* _Stored dataset items_
◇ ◇ ◇ ◇

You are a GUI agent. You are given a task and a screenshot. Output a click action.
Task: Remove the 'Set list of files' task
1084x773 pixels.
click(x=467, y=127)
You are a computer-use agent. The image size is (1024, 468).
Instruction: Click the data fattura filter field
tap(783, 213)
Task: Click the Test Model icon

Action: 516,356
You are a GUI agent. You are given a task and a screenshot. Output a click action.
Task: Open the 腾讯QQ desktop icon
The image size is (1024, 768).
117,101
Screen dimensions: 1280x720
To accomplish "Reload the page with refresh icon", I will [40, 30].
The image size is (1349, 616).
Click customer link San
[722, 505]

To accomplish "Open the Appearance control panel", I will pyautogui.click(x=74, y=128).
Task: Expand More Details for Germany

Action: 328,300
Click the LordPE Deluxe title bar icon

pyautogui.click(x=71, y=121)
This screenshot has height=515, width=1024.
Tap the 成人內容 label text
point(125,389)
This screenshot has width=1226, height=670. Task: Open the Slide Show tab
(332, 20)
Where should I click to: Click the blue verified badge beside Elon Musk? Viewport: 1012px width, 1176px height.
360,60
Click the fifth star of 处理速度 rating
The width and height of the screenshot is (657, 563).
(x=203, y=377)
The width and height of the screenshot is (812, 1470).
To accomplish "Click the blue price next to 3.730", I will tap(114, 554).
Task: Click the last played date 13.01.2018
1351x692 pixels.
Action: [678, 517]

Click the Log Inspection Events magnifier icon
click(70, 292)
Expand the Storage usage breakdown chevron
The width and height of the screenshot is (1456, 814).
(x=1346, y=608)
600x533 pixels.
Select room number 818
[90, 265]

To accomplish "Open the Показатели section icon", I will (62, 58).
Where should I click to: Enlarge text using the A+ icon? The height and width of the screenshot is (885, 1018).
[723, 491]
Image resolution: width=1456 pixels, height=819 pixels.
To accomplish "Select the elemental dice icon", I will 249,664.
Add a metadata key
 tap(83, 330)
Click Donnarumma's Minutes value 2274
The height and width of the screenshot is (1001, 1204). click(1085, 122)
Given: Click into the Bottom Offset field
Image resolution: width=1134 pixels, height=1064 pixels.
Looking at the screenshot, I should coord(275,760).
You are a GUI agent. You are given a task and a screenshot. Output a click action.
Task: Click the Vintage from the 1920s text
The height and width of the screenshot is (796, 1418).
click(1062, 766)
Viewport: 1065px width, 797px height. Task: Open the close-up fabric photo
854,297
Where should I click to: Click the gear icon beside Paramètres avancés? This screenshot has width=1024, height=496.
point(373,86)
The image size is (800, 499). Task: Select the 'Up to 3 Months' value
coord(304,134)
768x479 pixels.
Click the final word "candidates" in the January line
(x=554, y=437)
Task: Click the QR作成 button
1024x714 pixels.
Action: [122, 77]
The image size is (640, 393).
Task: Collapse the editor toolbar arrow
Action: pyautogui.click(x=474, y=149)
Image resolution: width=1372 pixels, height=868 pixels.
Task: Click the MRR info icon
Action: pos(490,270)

◇ ◇ ◇ ◇

* _GOAL OF THE EXERCISE_
All entries given above should be transcribed exactly, with none omitted.

* _WRITTEN ANSWER_
You are a GUI agent. You are given a task and a screenshot. Output a click action.
Task: Remove the 'Set list of files' task
1084x773 pixels.
click(x=467, y=127)
You are a computer-use agent. The image size is (1024, 468).
Instruction: Click the data fattura filter field
tap(783, 213)
Task: Click the Test Model icon

Action: 516,356
You are a GUI agent. You are given a task and a screenshot. Output a click action.
Task: Open the 腾讯QQ desktop icon
The image size is (1024, 768).
117,101
Screen dimensions: 1280x720
To accomplish "Reload the page with refresh icon", I will [40, 30].
The image size is (1349, 616).
Click customer link San
[722, 505]

To accomplish "Open the Appearance control panel", I will pyautogui.click(x=74, y=128).
Task: Expand More Details for Germany

Action: 328,300
Click the LordPE Deluxe title bar icon

pyautogui.click(x=71, y=121)
This screenshot has height=515, width=1024.
Tap the 成人內容 label text
point(125,389)
This screenshot has width=1226, height=670. Task: Open the Slide Show tab
(332, 20)
Where should I click to: Click the blue verified badge beside Elon Musk? Viewport: 1012px width, 1176px height.
360,60
Click the fifth star of 处理速度 rating
The width and height of the screenshot is (657, 563).
(x=203, y=377)
The width and height of the screenshot is (812, 1470).
To accomplish "Click the blue price next to 3.730", I will tap(114, 554).
Task: Click the last played date 13.01.2018
1351x692 pixels.
Action: [678, 517]

Click the Log Inspection Events magnifier icon
click(70, 292)
Expand the Storage usage breakdown chevron
The width and height of the screenshot is (1456, 814).
(x=1346, y=608)
600x533 pixels.
Select room number 818
[90, 265]

To accomplish "Open the Показатели section icon", I will (62, 58).
Where should I click to: Enlarge text using the A+ icon? The height and width of the screenshot is (885, 1018).
[723, 491]
Image resolution: width=1456 pixels, height=819 pixels.
To accomplish "Select the elemental dice icon", I will 249,664.
Add a metadata key
 tap(83, 330)
Click Donnarumma's Minutes value 2274
The height and width of the screenshot is (1001, 1204). click(1085, 122)
Given: Click into the Bottom Offset field
Image resolution: width=1134 pixels, height=1064 pixels.
Looking at the screenshot, I should coord(275,760).
You are a GUI agent. You are given a task and a screenshot. Output a click action.
Task: Click the Vintage from the 1920s text
The height and width of the screenshot is (796, 1418).
click(1062, 766)
Viewport: 1065px width, 797px height. Task: Open the close-up fabric photo
854,297
Where should I click to: Click the gear icon beside Paramètres avancés? This screenshot has width=1024, height=496.
point(373,86)
The image size is (800, 499). Task: Select the 'Up to 3 Months' value
coord(304,134)
768x479 pixels.
Click the final word "candidates" in the January line
(x=554, y=437)
Task: Click the QR作成 button
1024x714 pixels.
Action: [122, 77]
The image size is (640, 393).
Task: Collapse the editor toolbar arrow
Action: pyautogui.click(x=474, y=149)
Image resolution: width=1372 pixels, height=868 pixels.
Task: Click the MRR info icon
Action: pos(490,270)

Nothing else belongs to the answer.